Rogers asked me for some recipes for when he comes home from Iraq in a week. Admittedly, I'm sort of an onion fan myself, so I looked through all my books to see what I could find to help him out. Emeril was out, but good old Ina Garten comes through in a pinch. Here's her recipe from her Barefoot Contessa Family Style cookbook for a standing rib roast with accompanying mustard horseradish sauce (or stilton sauce), and my recipe follows for simple and delicious roasted herbed potatoes. Add a bottle of cabernet and you've got yourself one hell of a Welcome Home meal.

Sunday Rib Roast (as featured in Barefoot Contessa Family Style)

1 3-rib standing rib roast (7-8 pounds)
1 Tbsp kosher salt
1.5 tsp freshly ground black pepper

Two hours before roasting, remove the meat from the refrigerator and allow it to come to room temperature.

Preheat the oven to 500 degrees.

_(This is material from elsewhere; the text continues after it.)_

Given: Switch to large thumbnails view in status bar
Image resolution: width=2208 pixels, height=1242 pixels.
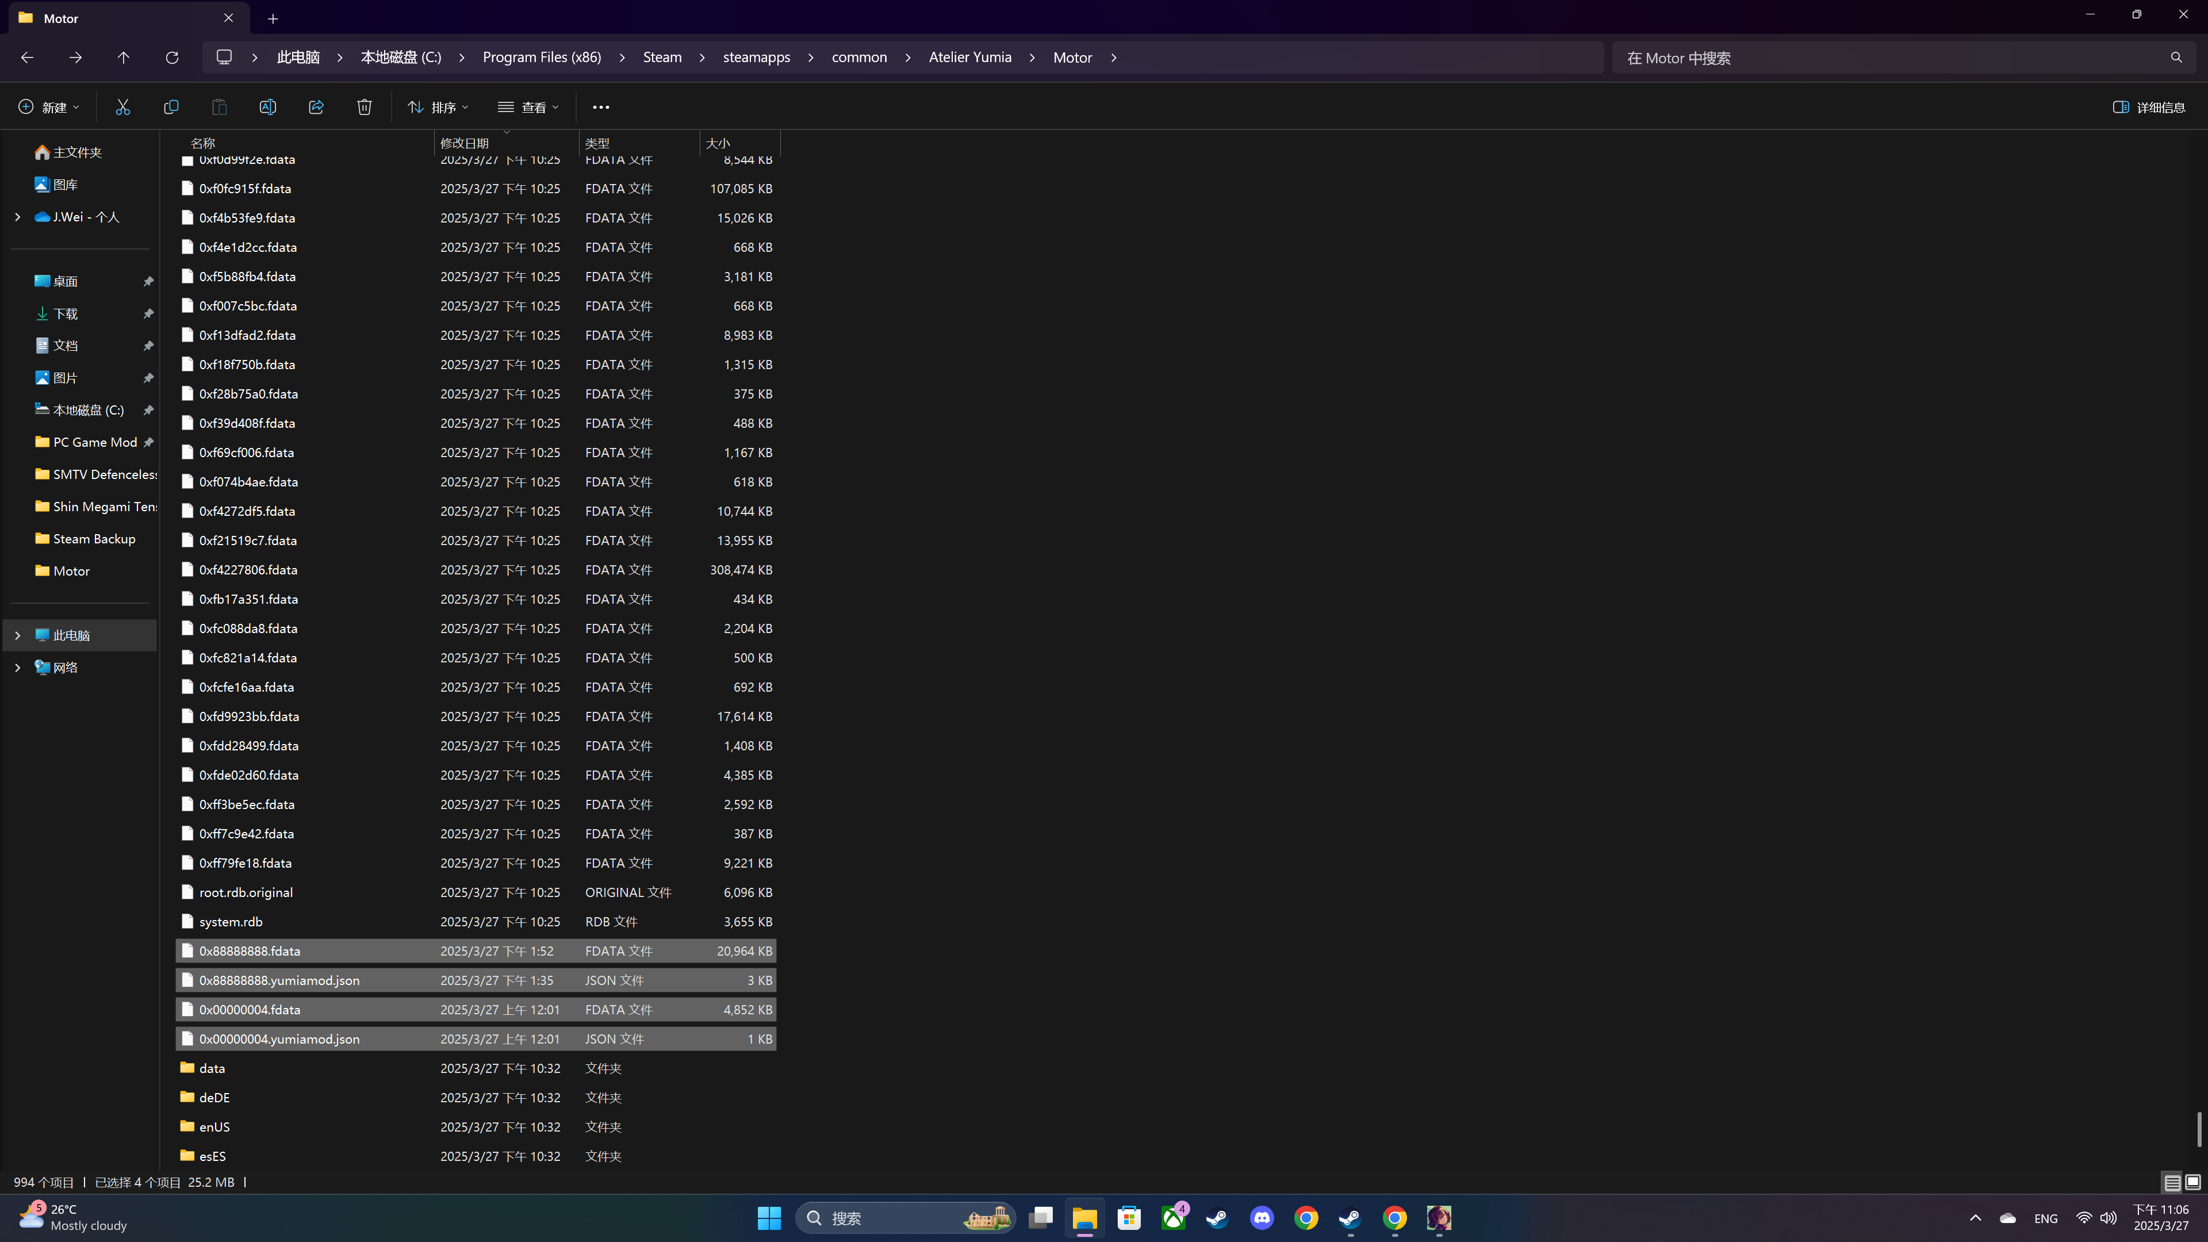Looking at the screenshot, I should (2193, 1183).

Place the oven rack on the second lowest position.
Place the roast in a pan large enough to hold it comfortably, bones side down, and spread the top thickly with the salt and pepper. Roast the meat for 45 minutes. Without removing the meat from the oven, reduce the oven temperature to 325 degrees and roast for another 30 minutes. Finally, increase the temperature to 450 degrees and roast for another 15-30 minutes, until the internal temperature of the meat is 125 degrees. (Be sure the thermometer is exactly in the center of the roast.) The total cooking time will be between 1.5 and 1 3/4 hours.
Remove the roast from the oven and transfer it to a cutting board. Cover it tightly with aluminum foil and allow the meat to rest for 20 minutes. Carve and serve with the sauce.

Mustard Horseradish Sauce (as featured in Barefoot Contessa Family Style)

1.5 cups good mayonnaise
3 Tbs Dijon mustard
1.5 Tbs whole grain mustard
1 Tbs prepared horseradish
1/3 cup sour cream
1/4 tsp kosher salt

Whisk together the mayo, mustards, horseradish, sour cream, and salt in a small bowl. Serve at room temperature.

Oven Roasted Herbed Potatoes

20 small new potatoes (gold or red)
2 Tbs olive oil
kosher salt
freshly ground black pepper
1 Tbs fresh rosemary sprigs, chopped
4 sprigs thyme, leaves removed
3 large cloves of garlic, minced

Preheat oven to 400 degrees.

Scrub the potatoes to remove an dirt and pat dry with a paper towel. In a large bowl, toss the potatoes with the olive oil and sprinkle generously with salt and pepper to taste. Place on a baking sheet and spread out evenly. Roast in oven until potatoes are tender and can be pierced easily with a fork or toothpick, 30 - 45 minutes. The cooking time will depend on the size of the potatoes; larger potatoes will take longer to cook than smaller ones. When done, remove and place potatoes back into the bowl they were tossed with the olive oil in. With the potatoes still hot, add the herbs and garlic and another light drizzle of olive oil and toss to coat. Serve.

My Notes: When choosing potatoes, choose them the same size so they will all cook evenly. You don't want a tiny potato burning while the huge one next to it is still cooking. Also, you can cut larger potatoes in half or even quarters to get an even size. I like using gold "new" potatoes. They look like this:

They usually come in red or gold as seen above. You choose one or the other, or do a combination of both which is really pleasing to the eye.
If making both of these recipes, you should do them in separate ovens if possible. If not, then make the potatoes a head of time before you put the rib roast in the oven. Then while the rib roast is resting for 20 minutes, return the potatoes to their sheet pan, cover with aluminum foil and let warm in a 300 degree oven until you carve the roast. By that point the potatoes will be nice and hot again and the roast will be perfect serving temperature as well.
I made this rib roast recipe for Christmas last year and it came out beautifully. I made it for just Andrew and I, and had a huge amount left over. If you go to a butcher, you can ask them to cut the rib roast in half or even by rib to accommodate the amount you need. So if you're serving 6 people, you might want a 4-6 rib roast which is about a third of the size of a 7-8 pounder this recipe calls for. Don't be afraid to ask your butcher to help you out! That's why they're there!